CR3-192

Sugammadex to reverse neuromuscular blockade in an unexpected cannot intubate/cannot ventilate situation in an 850 gram premature infant

Efune P, Spain T, Khan U, Alex G
UT Southwestern Medical Center/Children's Health, Dallas, Texas, USA

An 850 gram premature infant presented to the operating room for ileal atresia repair. Induction of anesthesia began with pre-oxygenation and pretreatment with 20 mcg of atropine. Hypnosis was achieved with 2 mg of propofol and neuromuscular blockade was achieved with 1 mg of rocuronium. Mask ventilation was initially easy. Direct laryngoscopy (DL) with a Miller 00 blade revealed no view of the glottic structures. The infant experienced rapid oxyhemoglobin desaturation and mask ventilation was resumed, which subsequently proved very difficult despite an oral airway, significant jaw thrust, and high airway pressures. She remained hypoxemic and became bradycardic requiring both epinephrine and atropine. Second DL by the attending anesthesiologist again revealed a grade IV view and help was requested. Two more attempts by DL were made by two different attending anesthesiologists.
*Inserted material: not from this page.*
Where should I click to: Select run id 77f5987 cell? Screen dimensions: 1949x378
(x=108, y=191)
Each attempt, the endotracheal tube (ETT) was placed through what appeared to be the vocal cords, but an end tidal CO2 waveform was not reliably seen and hypoxemia persisted. Mask ventilation between attempts continued to be very difficult. Oxygen saturation fell to 50%, and mask ventilation became impossible. The smallest laryngeal mask airway was deemed too large for the infant. General surgery was preparing for tracheostomy while 16 mg/kg of sugammadex was administered. The infant resumed spontaneous ventilation and was able to maintain normal oxygenation on 100% FiO2 by face mask. The decision was made to cancel both the tracheostomy and laparotomy. Otolaryngology performed direct laryngoscopy and bronchoscopy, which revealed a 2b view with an edematous glottis and severe long segment tracheomalacia. She was intubated with a 2.5 uncuffed ETT. The baby was transported to the NICU. No adverse reactions were noted due to sugammadex administration.
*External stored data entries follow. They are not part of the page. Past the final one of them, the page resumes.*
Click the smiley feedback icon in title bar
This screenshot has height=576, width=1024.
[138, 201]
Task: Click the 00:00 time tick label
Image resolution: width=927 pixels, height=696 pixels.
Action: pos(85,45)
While other case reports and case series have described the safe and successful use of sugammadex in neonates,1-4 to our knowledge, this is the first report of successful reversal of neuromuscular blockade in an unanticipated cannot intubate/cannot ventilate situation in an extremely low birthweight infant. Sugammadex is not currently FDA approved for pediatric use due to a lack of safety and efficacy data. An important lesson learned is that sugammadex can be a very valuable tool in extremely low birthweight infants in which our standard adjuncts to difficult airway management are unsuitable due to size constraints.

References
1. Langley RJ, McFadzean J, McCormack J. The presumed central nervous system effects of rocuronium in a neonate and its reversal with sugammadex. Pediatr Anaesth 2016;26:109-111.
2. Vieira Carlos R, Abramides Torres ML, de Boer HD. Rocuronium and sugammadex in a 3 days old neonate for draining an ovarian cyst. Neuromuscular management and review of the literature. Rev Bras Anestesiol. 2016;66(4):430-432.
3. Ozmete O, Bali C, Ergenoglu P, Andic C, Aribogan A. Anesthesia management and sugammadex experience in a neonate for Galen vein aneurysm. J Clin Anesth 2016;31:36-37.
4. Alonso A, de Boer HD, Booij L. Reversal of rocuronium-induced neuromuscular block by sugammadex in neonates. Eur J Anaesthesiol 2014;31(Suppl 52):163-165.